Какой объем водорода необходимо для реакции с кислородом, если оброзовалась 7,2 грамм воды.

Calculating the Volume of Hydrogen Gas Required for the Reaction

To calculate the volume of hydrogen gas required for the reaction with oxygen to form 7.2 grams of water, we can use the stoichiometry of the reaction between hydrogen and oxygen to water.

The balanced chemical equation for the reaction is: 2H2 + O2 → 2H2O

From the balanced chemical equation, we can see that 2 moles of hydrogen gas react with 1 mole of oxygen gas to produce 2 moles of water.

Calculation Steps

Moles of water = Given mass of water / Molar mass of water Moles of water = 7.2 g / 18.02 g/mol Moles of water ≈ 0.3996 moles

2. Calculate the moles of hydrogen gas required: - From the balanced chemical equation, 2 moles of hydrogen gas react to form 2 moles of water.

Moles of hydrogen gas required = Moles of water formed / 2 Moles of hydrogen gas required ≈ 0.3996 moles / 2 Moles of hydrogen gas required ≈ 0.1998 moles

3. Convert moles of hydrogen gas to volume at standard temperature and pressure (STP): - At STP (0°C and 1 atm), 1 mole of any gas occupies approximately 22.4 liters.

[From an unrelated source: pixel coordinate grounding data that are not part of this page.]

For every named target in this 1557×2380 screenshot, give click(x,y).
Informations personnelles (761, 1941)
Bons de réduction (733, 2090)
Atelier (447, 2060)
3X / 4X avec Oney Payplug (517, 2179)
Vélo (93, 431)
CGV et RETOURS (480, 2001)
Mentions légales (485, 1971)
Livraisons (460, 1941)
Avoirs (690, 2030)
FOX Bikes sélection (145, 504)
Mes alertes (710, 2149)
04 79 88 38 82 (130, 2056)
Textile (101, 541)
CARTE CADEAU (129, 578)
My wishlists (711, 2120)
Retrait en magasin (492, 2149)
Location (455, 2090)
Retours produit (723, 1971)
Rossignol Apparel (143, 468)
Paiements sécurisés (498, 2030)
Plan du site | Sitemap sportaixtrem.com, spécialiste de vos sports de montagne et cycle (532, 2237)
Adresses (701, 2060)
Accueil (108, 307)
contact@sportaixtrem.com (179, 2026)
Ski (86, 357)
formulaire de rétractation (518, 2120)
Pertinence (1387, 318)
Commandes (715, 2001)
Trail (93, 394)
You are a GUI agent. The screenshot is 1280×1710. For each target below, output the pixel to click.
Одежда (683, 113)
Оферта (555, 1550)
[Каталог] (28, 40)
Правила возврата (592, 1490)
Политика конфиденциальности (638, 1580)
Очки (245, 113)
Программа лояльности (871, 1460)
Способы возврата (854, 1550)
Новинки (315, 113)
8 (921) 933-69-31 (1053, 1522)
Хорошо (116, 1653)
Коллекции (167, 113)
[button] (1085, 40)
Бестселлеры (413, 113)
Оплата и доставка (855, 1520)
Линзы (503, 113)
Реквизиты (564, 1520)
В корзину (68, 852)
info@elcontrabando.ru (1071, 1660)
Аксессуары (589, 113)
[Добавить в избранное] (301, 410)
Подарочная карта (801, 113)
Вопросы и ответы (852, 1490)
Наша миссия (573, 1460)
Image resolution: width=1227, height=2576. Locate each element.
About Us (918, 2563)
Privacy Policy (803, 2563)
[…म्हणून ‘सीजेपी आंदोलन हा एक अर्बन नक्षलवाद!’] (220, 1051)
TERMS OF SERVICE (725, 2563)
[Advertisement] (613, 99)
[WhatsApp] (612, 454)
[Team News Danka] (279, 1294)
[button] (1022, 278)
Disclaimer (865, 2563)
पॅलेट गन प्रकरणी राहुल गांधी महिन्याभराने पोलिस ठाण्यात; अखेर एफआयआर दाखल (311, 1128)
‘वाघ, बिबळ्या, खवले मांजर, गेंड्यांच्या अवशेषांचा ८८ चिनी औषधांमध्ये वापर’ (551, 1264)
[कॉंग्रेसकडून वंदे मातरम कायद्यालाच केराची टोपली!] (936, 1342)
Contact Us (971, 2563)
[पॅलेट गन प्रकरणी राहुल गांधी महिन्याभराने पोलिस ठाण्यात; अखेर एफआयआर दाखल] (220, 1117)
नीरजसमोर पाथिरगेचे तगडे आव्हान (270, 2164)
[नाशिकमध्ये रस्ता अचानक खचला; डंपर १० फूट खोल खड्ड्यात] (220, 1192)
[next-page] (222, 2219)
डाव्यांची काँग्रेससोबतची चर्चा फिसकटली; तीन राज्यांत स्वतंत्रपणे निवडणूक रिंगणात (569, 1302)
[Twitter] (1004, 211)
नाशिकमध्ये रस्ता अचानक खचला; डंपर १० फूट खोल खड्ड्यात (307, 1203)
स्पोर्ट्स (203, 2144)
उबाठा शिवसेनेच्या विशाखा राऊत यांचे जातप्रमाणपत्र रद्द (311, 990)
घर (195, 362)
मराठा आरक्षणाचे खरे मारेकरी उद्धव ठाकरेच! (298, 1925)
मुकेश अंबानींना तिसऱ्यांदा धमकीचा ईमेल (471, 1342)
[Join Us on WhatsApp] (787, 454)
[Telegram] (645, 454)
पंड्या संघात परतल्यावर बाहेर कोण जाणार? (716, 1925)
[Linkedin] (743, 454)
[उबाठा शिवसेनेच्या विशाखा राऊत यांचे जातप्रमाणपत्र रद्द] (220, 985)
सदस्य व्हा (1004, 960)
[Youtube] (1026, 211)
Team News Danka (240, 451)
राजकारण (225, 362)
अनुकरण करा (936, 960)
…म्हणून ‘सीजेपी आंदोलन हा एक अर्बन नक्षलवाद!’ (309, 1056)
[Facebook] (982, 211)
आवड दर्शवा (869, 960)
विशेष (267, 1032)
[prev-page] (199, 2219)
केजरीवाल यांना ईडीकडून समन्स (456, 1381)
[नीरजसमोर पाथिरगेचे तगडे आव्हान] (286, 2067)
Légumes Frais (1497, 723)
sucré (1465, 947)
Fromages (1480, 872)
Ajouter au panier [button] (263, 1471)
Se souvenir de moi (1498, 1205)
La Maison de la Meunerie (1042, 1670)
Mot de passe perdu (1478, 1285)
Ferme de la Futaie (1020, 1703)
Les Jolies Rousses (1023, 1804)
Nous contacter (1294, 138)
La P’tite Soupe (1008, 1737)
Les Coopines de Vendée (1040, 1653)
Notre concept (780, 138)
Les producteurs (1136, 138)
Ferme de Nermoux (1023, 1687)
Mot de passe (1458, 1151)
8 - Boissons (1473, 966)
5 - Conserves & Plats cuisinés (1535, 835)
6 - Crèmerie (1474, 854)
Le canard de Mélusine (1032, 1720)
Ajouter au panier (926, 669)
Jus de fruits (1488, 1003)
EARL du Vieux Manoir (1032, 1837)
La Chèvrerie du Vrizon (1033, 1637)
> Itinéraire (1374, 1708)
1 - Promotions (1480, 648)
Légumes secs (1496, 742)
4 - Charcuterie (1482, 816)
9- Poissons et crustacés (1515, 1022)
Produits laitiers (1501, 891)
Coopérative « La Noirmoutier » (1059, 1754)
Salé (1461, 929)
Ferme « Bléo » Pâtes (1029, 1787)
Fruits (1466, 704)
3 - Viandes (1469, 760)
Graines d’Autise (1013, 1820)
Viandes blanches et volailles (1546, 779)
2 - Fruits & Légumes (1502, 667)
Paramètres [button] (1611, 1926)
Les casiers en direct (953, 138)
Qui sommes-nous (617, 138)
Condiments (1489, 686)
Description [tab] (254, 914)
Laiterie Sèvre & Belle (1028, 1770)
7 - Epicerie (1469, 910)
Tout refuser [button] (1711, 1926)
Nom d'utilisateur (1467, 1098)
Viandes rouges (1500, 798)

Volume of hydrogen gas required = Moles of hydrogen gas required * 22.4 L/mol Volume of hydrogen gas required ≈ 0.1998 moles * 22.4 L/mol Volume of hydrogen gas required ≈ 4.4752 liters

Therefore, approximately 4.4752 liters of hydrogen gas are required for the reaction with oxygen to form 7.2 grams of water.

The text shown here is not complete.